I am a writer and I’ve lived a long time, but sadly for the writer in me, life has been relatively smooth. My parents loved each other, stayed married and didn’t beat me or want to have sex with me. I have no addictions (other than chocolate), and mentally I have always had a positive outlook.
But author Lori Lynne Armstrong wasn’t so lucky according to her memoir, Someday I Will Not Be Ashamed: A Memoir, published in 2023. In the introduction, she wrote “I have been many things: scientist, counselor, writer, mother, compulsive eater, mental patient, and drug addict.”
And then: “I had a childhood. It was better than some, and worse than others.”
As a teenager, author Armstrong flirted with anorexia; then she became overweight. The book, like Armstrong’s life, details the men and sleepovers that have no happy endings, through college and work that initially goes well, through marriage to a good man, to childbirth, to chronic pain, to diagnosis of a bipolar disorder, to drug addiction.
Her stories and her honesty are heart-wrenching and one wonders how an intelligent woman can stand being not in control of herself. Her story is so sad for much of the book. In fact, I was waiting for a time in the story when her husband said he was leaving. Instead he stayed and took on many of the household and child-care duties that Armstrong herself would have normally undertaken.
The family moved a lot.
“I once calculated that I went to eighteen elementary schools. My father was an abusive alcoholic; my mother left him when I was five. She married a less violent alcoholic two years later. I had two sisters, four and five years older than me. They were close to one another. I isolated myself in my own sphere, a safe world I built. with books.”

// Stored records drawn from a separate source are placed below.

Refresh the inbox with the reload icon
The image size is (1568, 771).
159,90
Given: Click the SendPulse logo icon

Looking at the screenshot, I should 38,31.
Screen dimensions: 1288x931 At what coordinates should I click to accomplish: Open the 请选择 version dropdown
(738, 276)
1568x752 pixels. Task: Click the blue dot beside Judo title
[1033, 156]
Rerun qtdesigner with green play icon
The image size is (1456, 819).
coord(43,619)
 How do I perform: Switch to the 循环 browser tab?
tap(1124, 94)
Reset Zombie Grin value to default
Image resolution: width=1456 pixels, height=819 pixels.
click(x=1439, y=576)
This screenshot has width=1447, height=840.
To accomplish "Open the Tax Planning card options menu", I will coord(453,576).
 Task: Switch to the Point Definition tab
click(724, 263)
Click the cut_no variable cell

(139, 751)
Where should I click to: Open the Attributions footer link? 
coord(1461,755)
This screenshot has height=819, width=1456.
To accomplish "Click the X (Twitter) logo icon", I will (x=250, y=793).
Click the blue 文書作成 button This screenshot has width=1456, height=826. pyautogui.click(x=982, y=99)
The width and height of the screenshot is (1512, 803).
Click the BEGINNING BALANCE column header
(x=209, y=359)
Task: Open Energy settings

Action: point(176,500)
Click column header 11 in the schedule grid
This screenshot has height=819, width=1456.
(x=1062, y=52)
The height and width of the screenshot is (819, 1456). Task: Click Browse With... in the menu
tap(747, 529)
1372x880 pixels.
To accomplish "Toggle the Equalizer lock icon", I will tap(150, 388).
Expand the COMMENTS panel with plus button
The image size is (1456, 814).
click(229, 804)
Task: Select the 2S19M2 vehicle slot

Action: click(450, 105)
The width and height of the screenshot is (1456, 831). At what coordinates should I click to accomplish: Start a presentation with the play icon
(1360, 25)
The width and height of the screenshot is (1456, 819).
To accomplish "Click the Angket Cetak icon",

I will not detail the end of the story although the fact that Armstrong has written a book about it all should be a hint that complete disaster is averted.
Someday I Will Not Be Ashamed made me be grateful for my own life, the parents who raised me and my own good luck when it comes to health.
The book is well written and fascinating in its way. Building a sense of self when one feels they aren’t good enough is quite the challenge. I recommend Someday I Will Not Be Ashamed: A Memoir.